Project UNIFY is a Special Olympics program that brings students with and without disabilities together to form a unified sports team. The first sport part of the initiative is basketball.
BSHS is one of 12 area schools participating in the pilot program, including: Averill Park, Columbia, Glens Falls, Guilderland, Mechanicville, Mohonasen, Queensbury, Saratoga Springs, Schenectady, Shenendehowa, and South Colonie.
“They want to participate in this program because it’s real basketball,” said Nate Johnson, Director of Program with Special Olympics New York. “We’re just asking kids to play basketball together.”
But don’t think for a second that the rules and referee calls are lenient.

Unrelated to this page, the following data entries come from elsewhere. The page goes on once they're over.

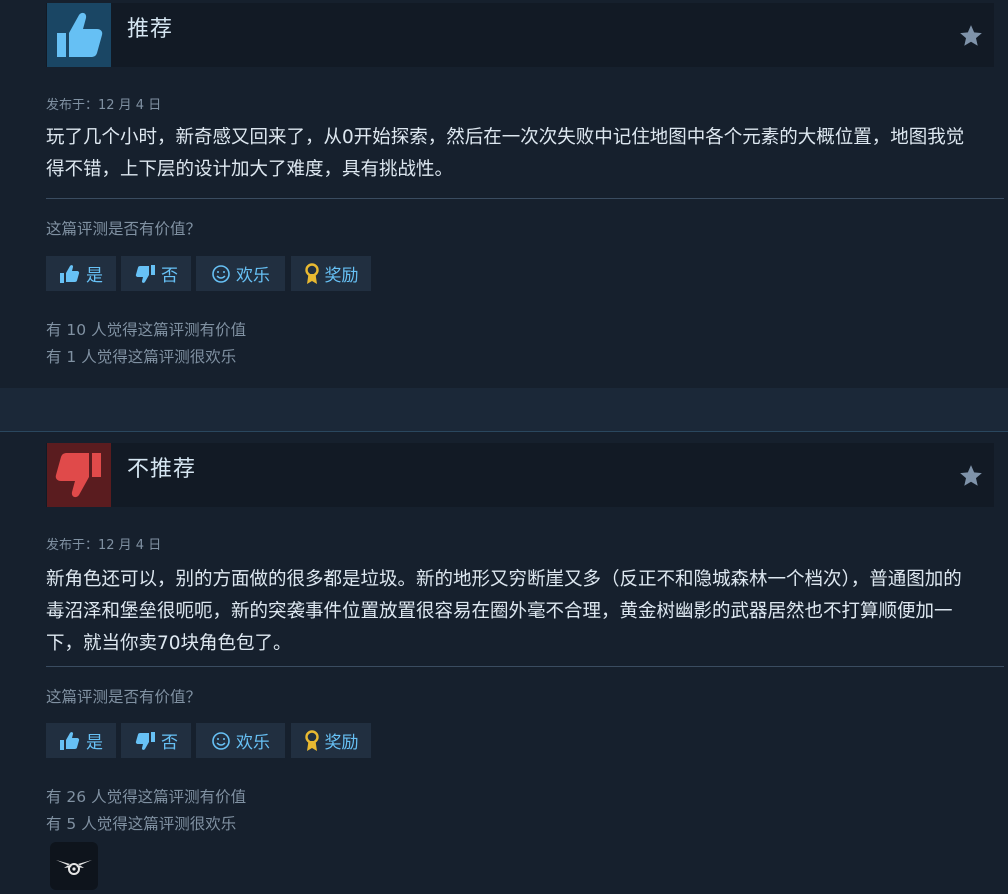 The image size is (1008, 894). Describe the element at coordinates (142, 824) in the screenshot. I see `funny-count: 有 5 人觉得这篇评测很欢乐` at that location.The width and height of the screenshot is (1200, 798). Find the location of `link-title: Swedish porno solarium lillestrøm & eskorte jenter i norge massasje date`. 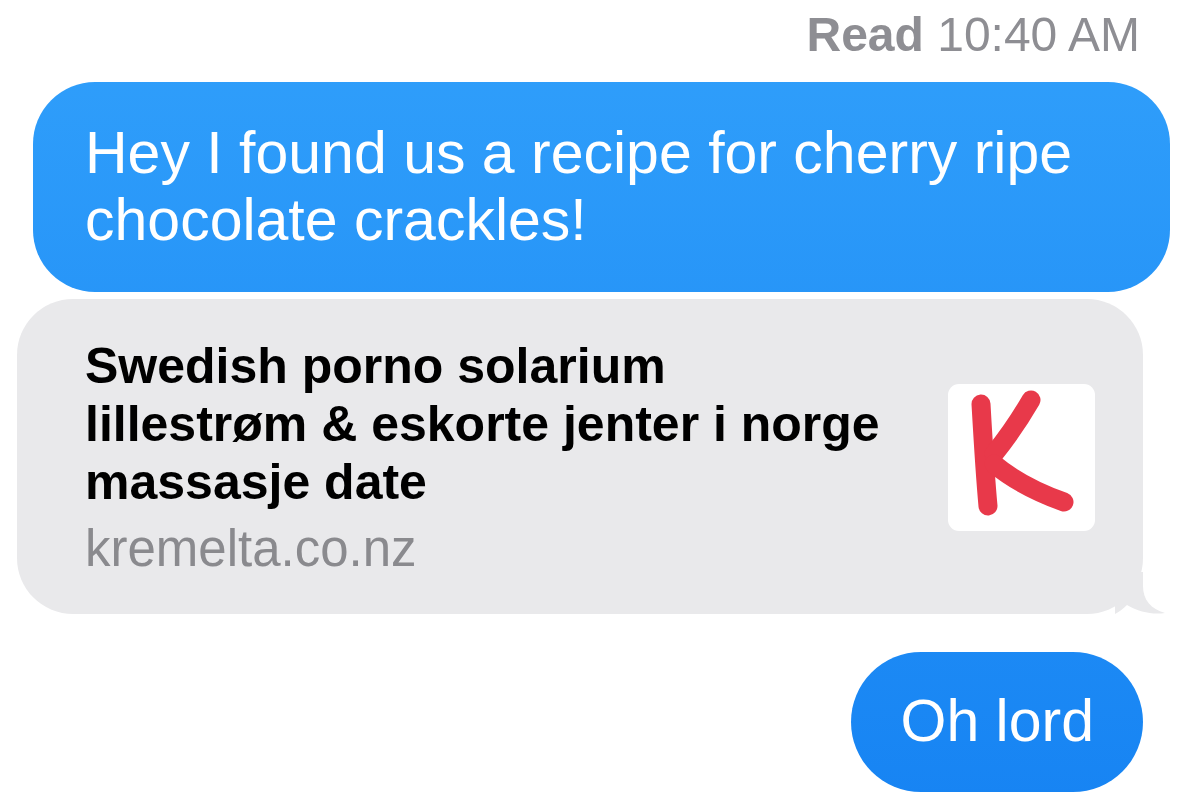

link-title: Swedish porno solarium lillestrøm & eskorte jenter i norge massasje date is located at coordinates (482, 424). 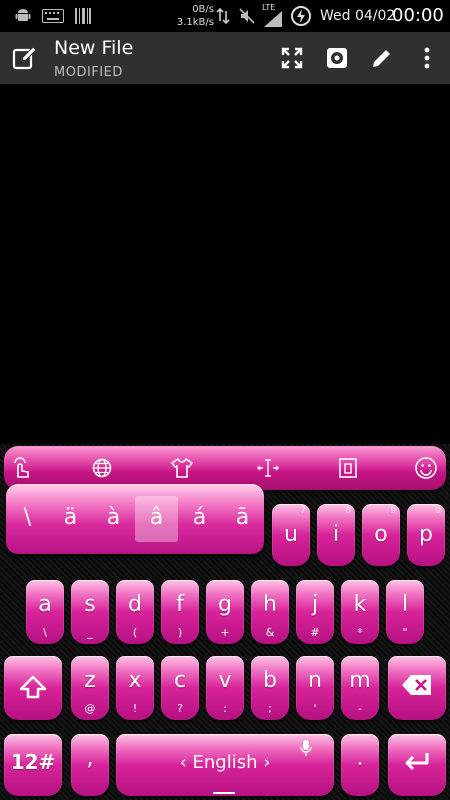 What do you see at coordinates (22, 468) in the screenshot?
I see `touch-gesture-icon` at bounding box center [22, 468]. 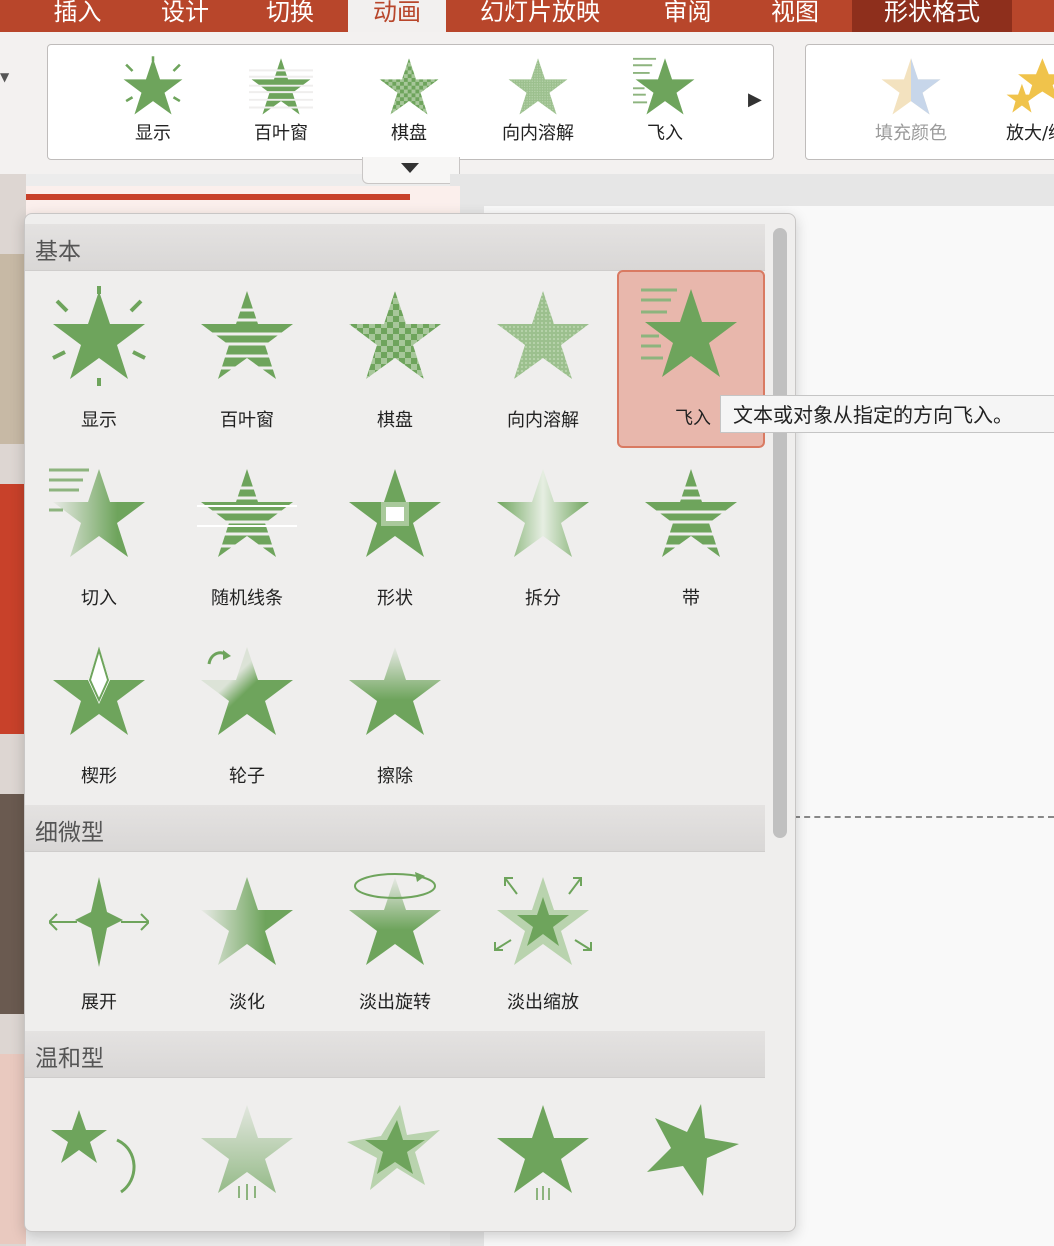 I want to click on placeholder-border, so click(x=924, y=817).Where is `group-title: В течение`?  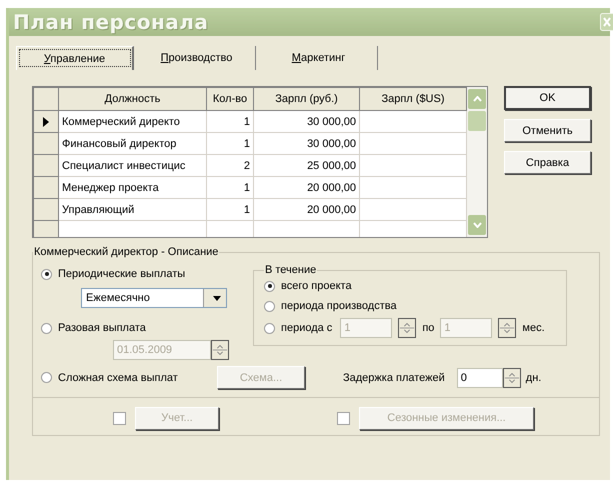 group-title: В течение is located at coordinates (291, 270).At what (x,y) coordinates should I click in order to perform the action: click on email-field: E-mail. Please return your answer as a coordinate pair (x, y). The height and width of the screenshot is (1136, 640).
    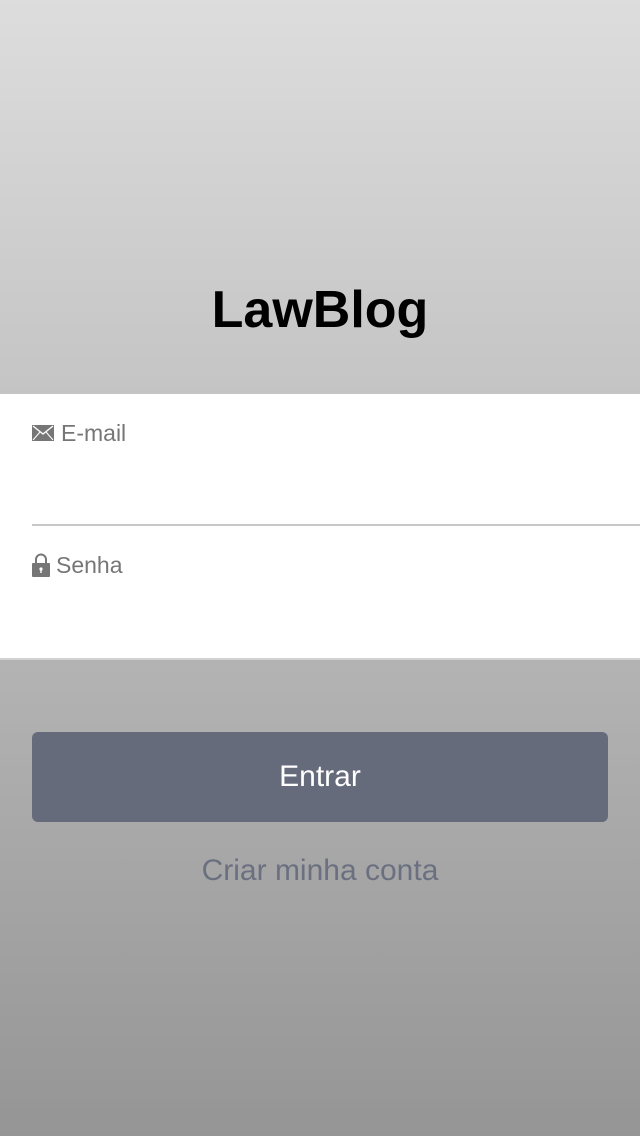
    Looking at the image, I should click on (336, 460).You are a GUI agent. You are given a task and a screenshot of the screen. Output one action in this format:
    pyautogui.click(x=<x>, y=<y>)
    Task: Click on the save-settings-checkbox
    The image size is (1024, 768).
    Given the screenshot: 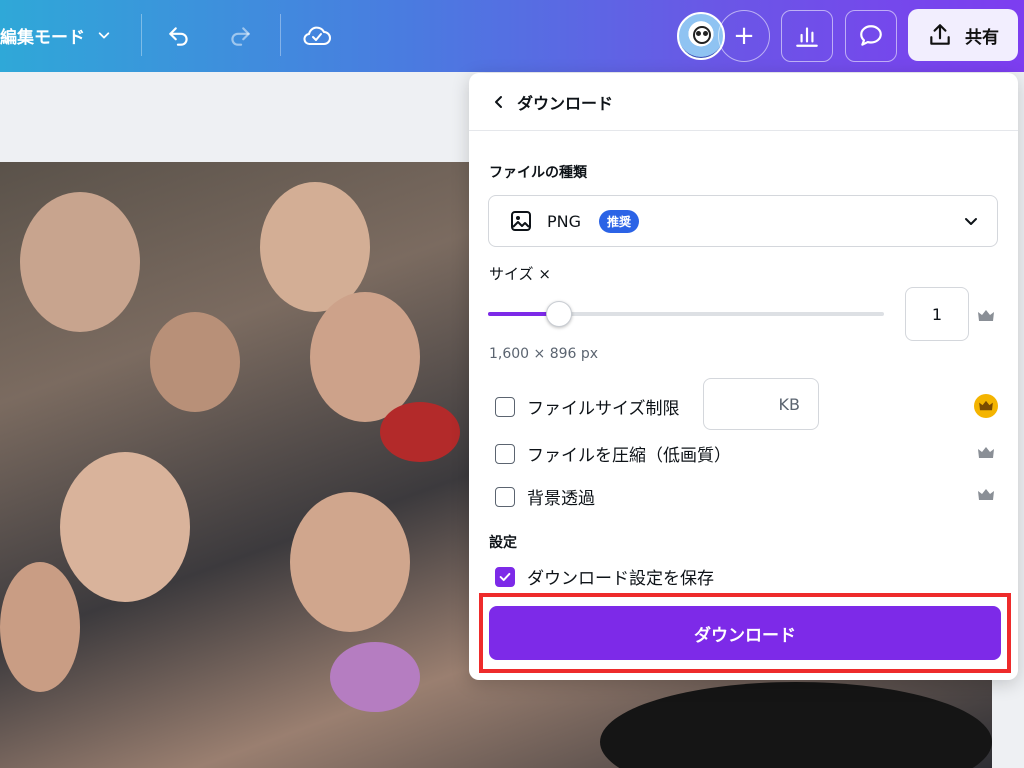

Program organizers said aside from basic modifications such as the removal of the shot clock, and requiring every player on the roster have at least 8 minutes of playing time per game, the same rules apply and are enforced.
“They’re shooting foul shots from the foul line, if they travel, it’s called a travel,” said Johnson. “If they double dribble, then it’s a double dribble. Contacts and fouls are all called as well. They’re not called any more loosely or any more sensitively than they would be at a high school game.”
Special Olympics teams are often thought as having a roster full of special needs athletes, but the game changes a bit when part of the team is made up of general education students, or “partner athletes.”
“Coaches look at the athlete pool that they have for players with disabilities and assess their ability level,” said Johnson. “Then what they try to do is match partner athletes to the team as closely to that ability level as possible. Our ideal scenario is when you look out on the court, you aren’t able to tell who the athlete is and who the partner is.”
The Ballston Spa High School Unified Basketball Team has mastered that seamless unity on the court. Widely regarded as one of the top teams in the program, Scotties coach John Lea, attributes it to their hard work and dedication to the game.
“These kids are having a blast,” said Coach Lea. “They have the opportunity to get on the basketball court and live out their dream in high school. I’m excited for them.
Coach Lea also serves as the Varsity Basketball coach for BSHS and has been working with athletes for the last seven years. He said he uses the same coaching methods for the unified team as he does for the varsity team.
“I treat them the same exact way, no different,” said Lea. “These guys are having fun. They’re working hard, running drills, we preach defense and the guys love to play defense. Sometimes I can’t slow them down (laughs) so all in all, it’s a great experience and I’m happy to be a part of it and try to get them where they need to be.”
Some players are already thinking ahead to where they’ll be next season. BSHS junior, Carlos Brito, said he’s definitely trying out for the unified team again and working hard for his basketball career after high school.
“I’m going to be a senior next year and I’m going to try to win as many games as we can,” said Brito. “My dream is to go to college and play for a college team and then work my way up to a professional team and play in the NBA.”
Sophomore Jaybriel De Hoyos shares Brito’s love for basketball and said the players celebrate the ups and motivate each other through the downs but in the end, everyone has fun.
“We’re a team so we try to motivate each other to keep doing better instead of thinking negative and putting our heads down,” said De Hoyos. “We try to lift each other’s spirits and take it one game at a time.”
The first year of the Unified Sports initiative will conclude on Saturday, May 31st in a celebratory game at the Glens Falls Civic Center.
The New York State Public High School Athletic Association and Special Olympics have already begun developing strategies for next year’s Unified Sports program. Both organizations are working to expand the program to lower Westchester County, Hudson Valley or Western New York.